Practical measures of signal recovery are robust to linkage disequilibrium between a true causal variant and markers residing in the same genomic region. Given a limited sample size, it is possible to discover a phase transition by increasing the penalization; in this case a subset of the support may be recovered. Applying this approach to the GWAS analysis of height, we show that 70-100% of the selected markers are strongly correlated with height-associated markers identified by the GIANT Consortium.

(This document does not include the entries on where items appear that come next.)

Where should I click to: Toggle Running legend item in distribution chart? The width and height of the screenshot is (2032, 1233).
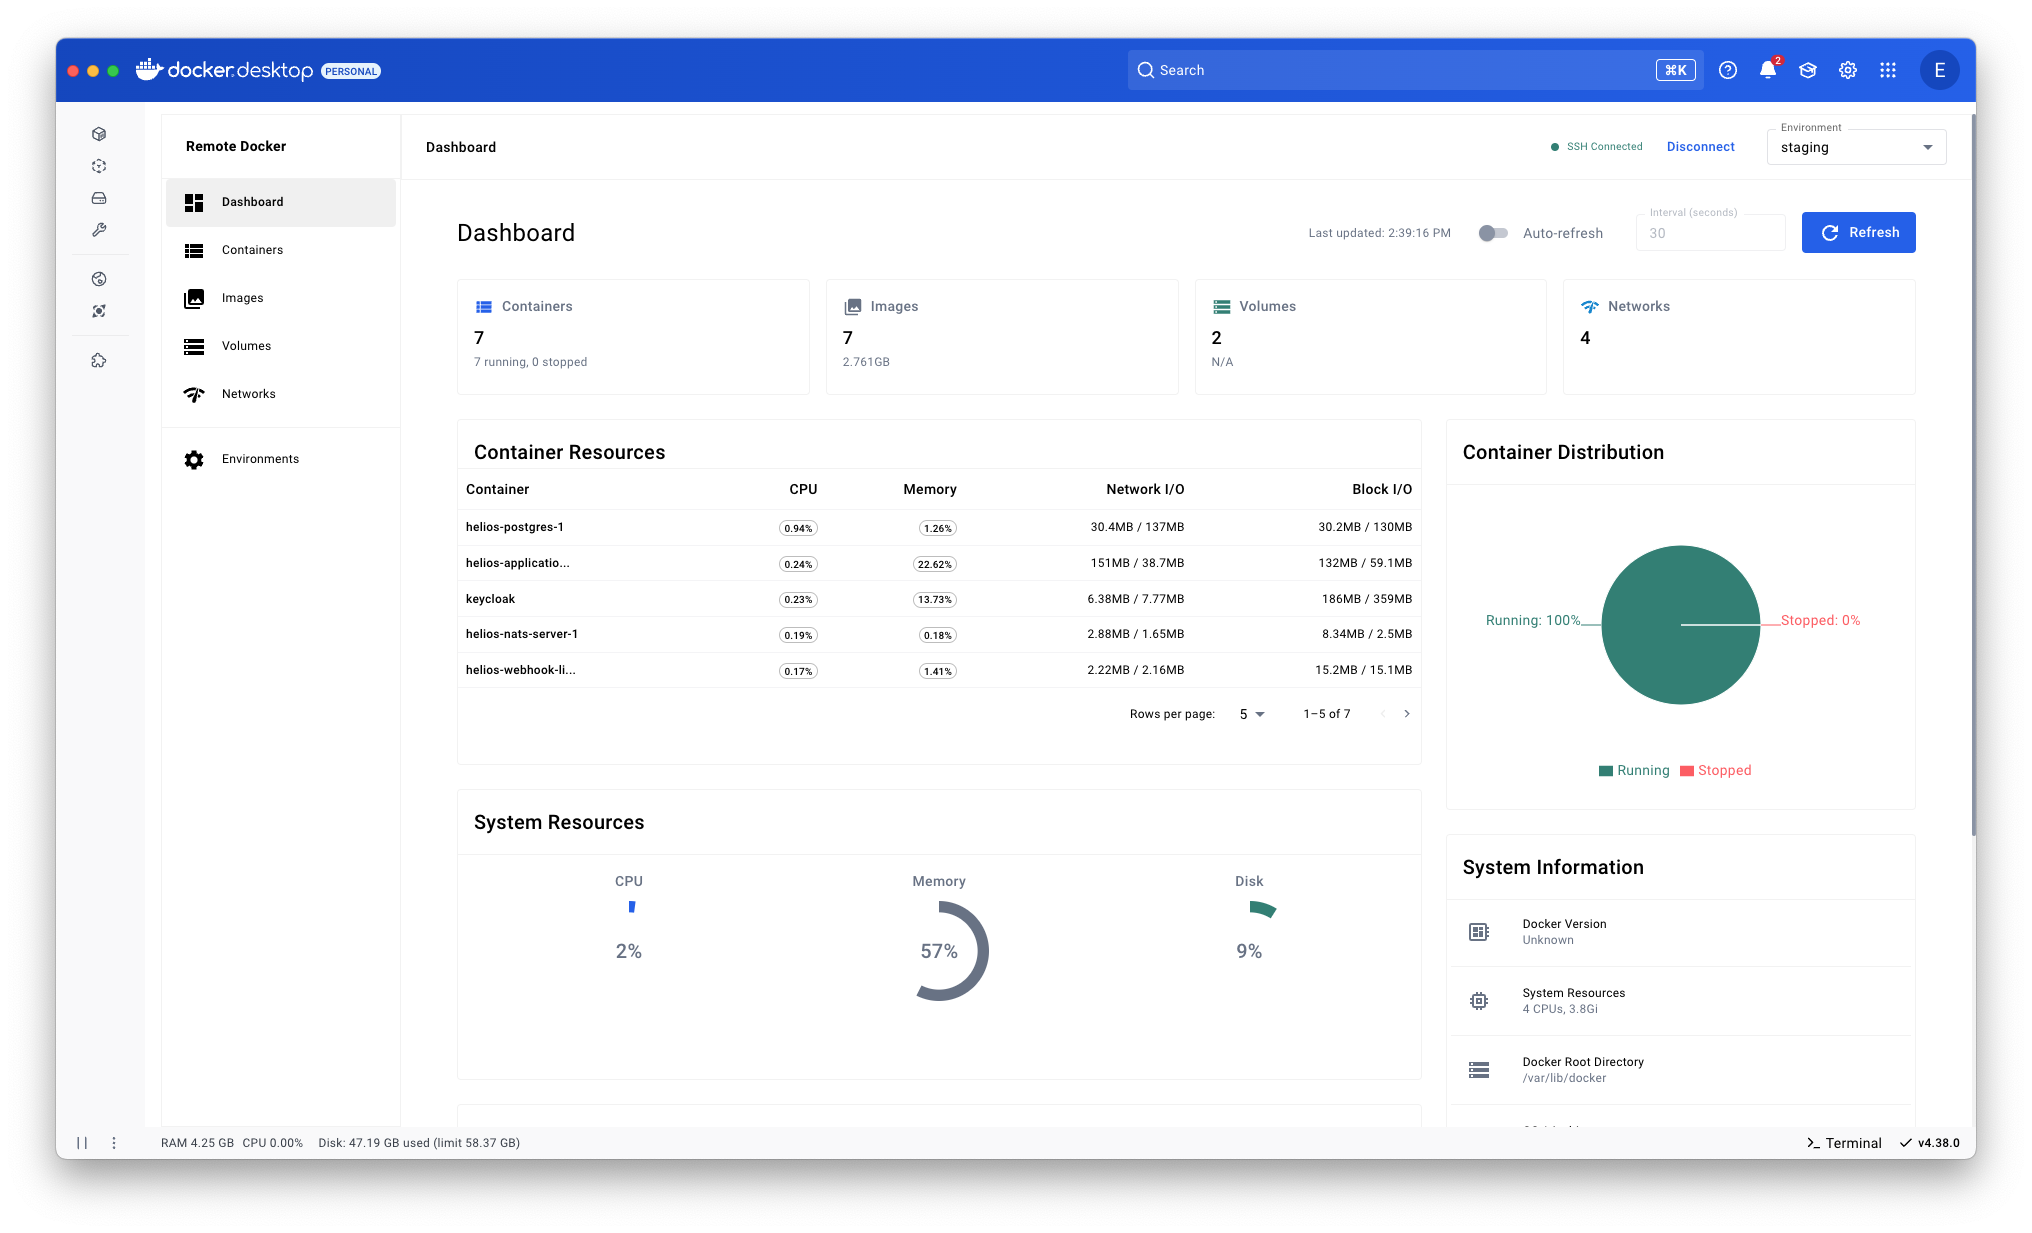pyautogui.click(x=1633, y=771)
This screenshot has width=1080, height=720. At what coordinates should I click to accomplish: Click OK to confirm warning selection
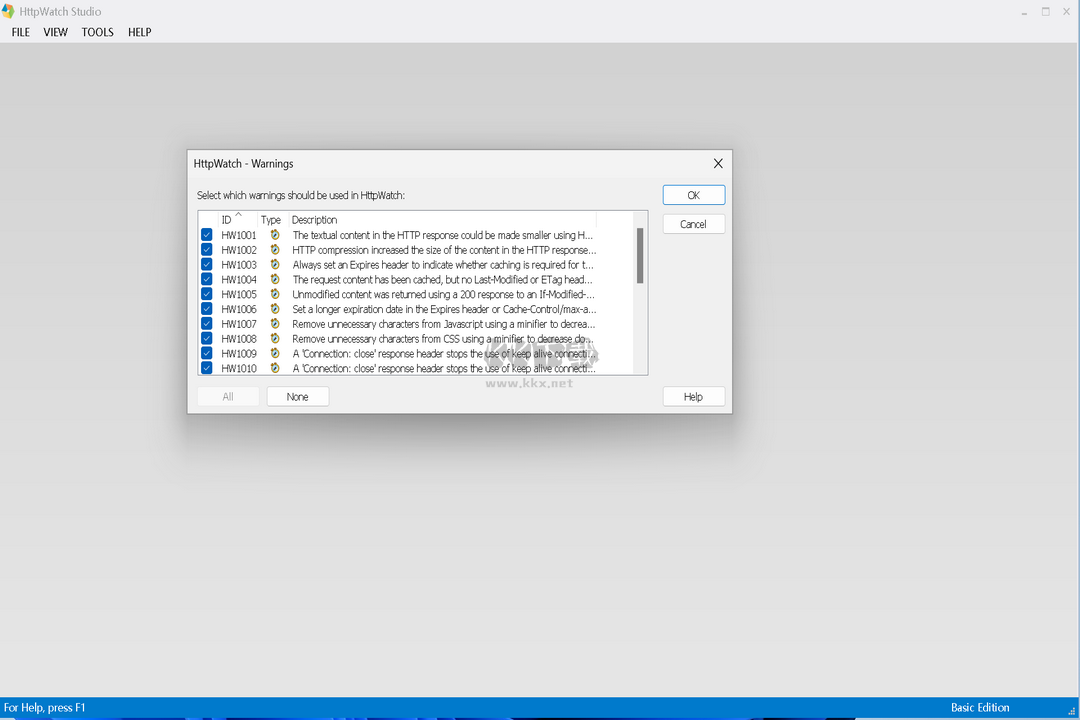point(693,195)
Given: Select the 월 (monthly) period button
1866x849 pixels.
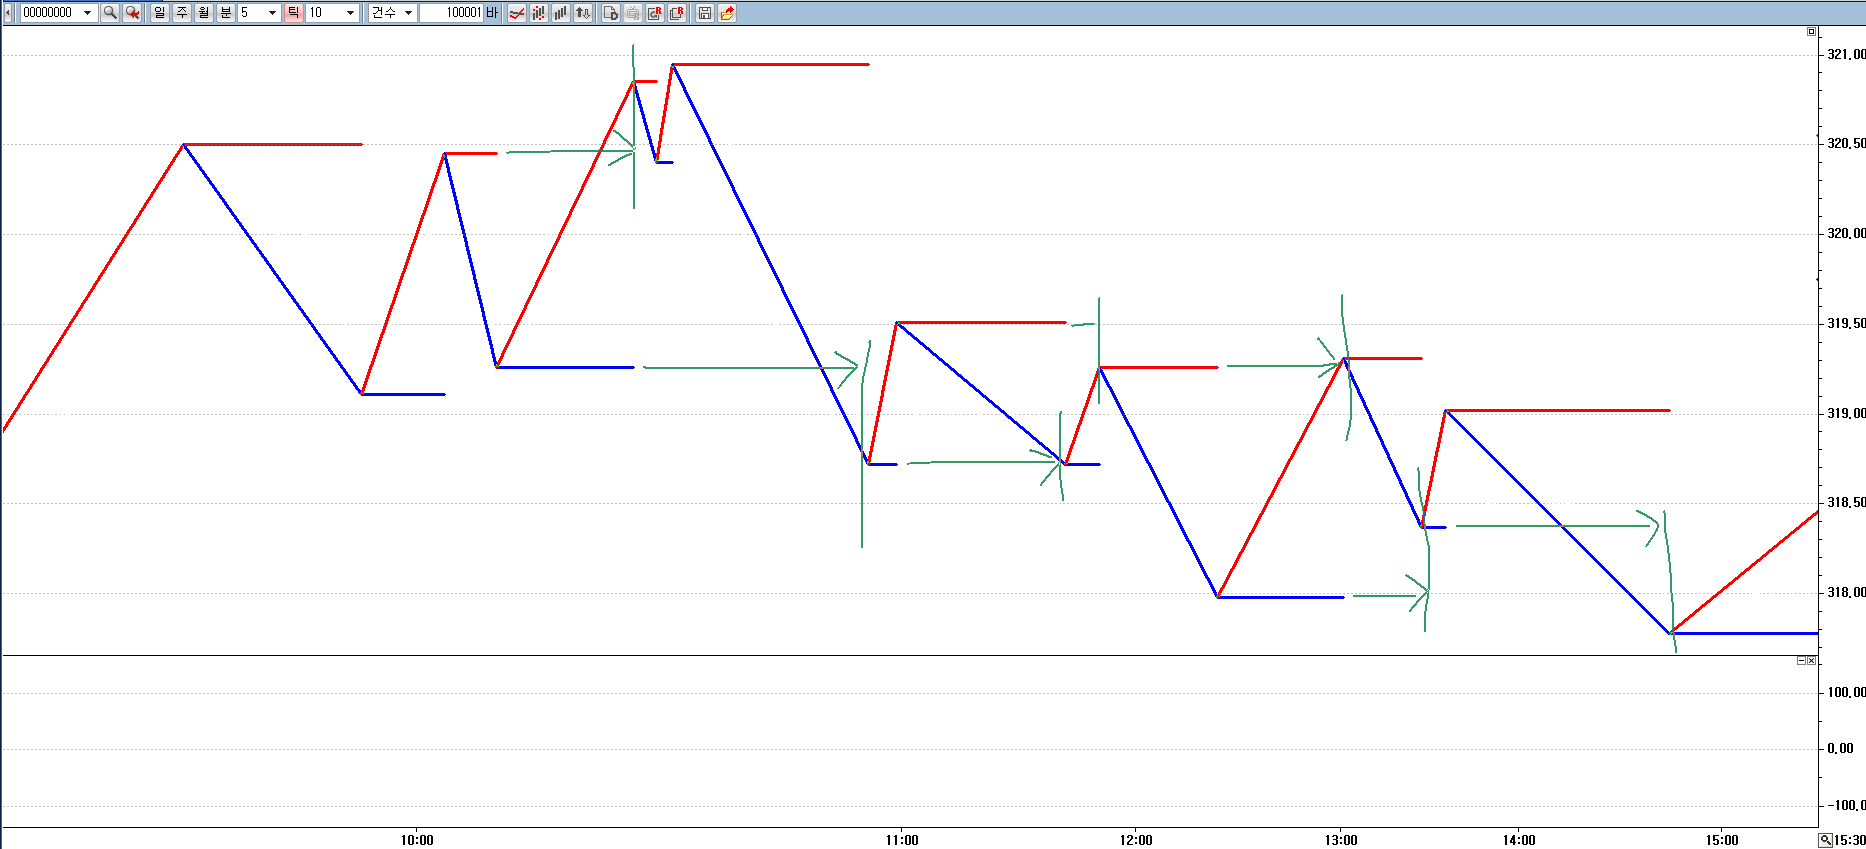Looking at the screenshot, I should click(204, 13).
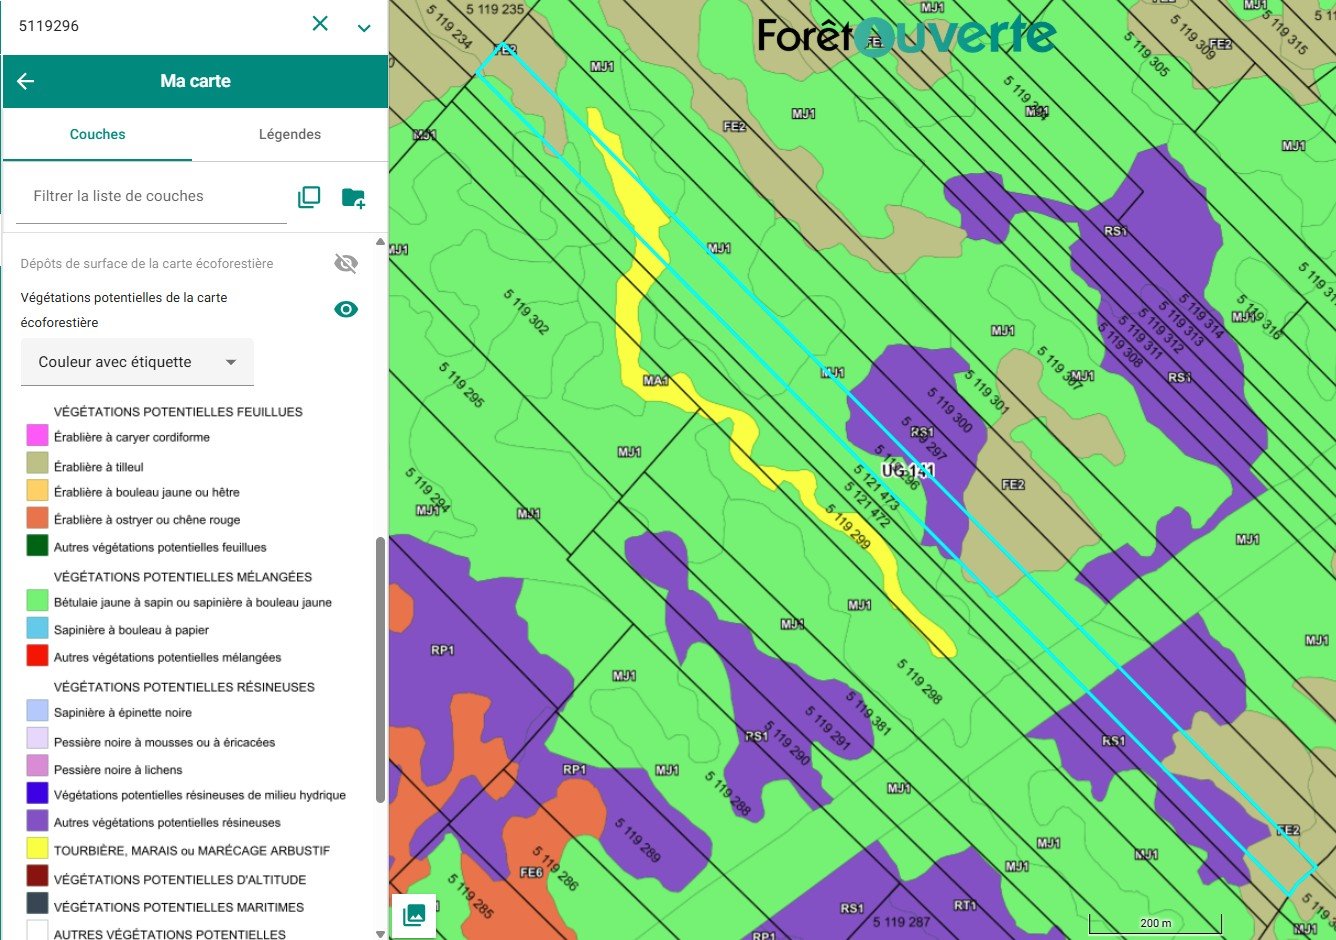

全基因组关联研究(GWAS)的目的是分离影响感兴趣表型的 DNA 标记变体。这受到这样一个事实的限制,即标记的数量通常远远超过样本的数量。压缩感知(CS)是一种关于预测变量(即,基因分型标记)数量超过样本量时信号恢复的理论。它在 GWAS 中的适用性尚未得到研究。
使用 CS 理论,我们表明,只要它们的数量相对于样本量足够少(稀疏),则可以使用有效的算法识别(选择)所有具有非零系数的标记。对于遗传率等于一(h(2)= 1),随着样本量的增加,从性能不佳到完全选择会出现明显的相变。对于遗传率低于一,仍然会发生完全选择,但相变被平滑化。我们发现对于 h(2)≈0.5,大约是具有非零系数的标记数量的三十倍的样本量足以进行完全选择。该边界仅与基因分型标记的数量弱相关。
实际的信号恢复措施对于真实因果变体与位于同一基因组区域中的标记之间的连锁不平衡具有鲁棒性。给定有限的样本量,通过增加惩罚可以发现相变;在这种情况下,可能会恢复支持的子集。将此方法应用于身高的 GWAS 分析,我们表明,选择的标记中有 70-100%与 GIANT 联盟确定的与身高相关的标记强烈相关。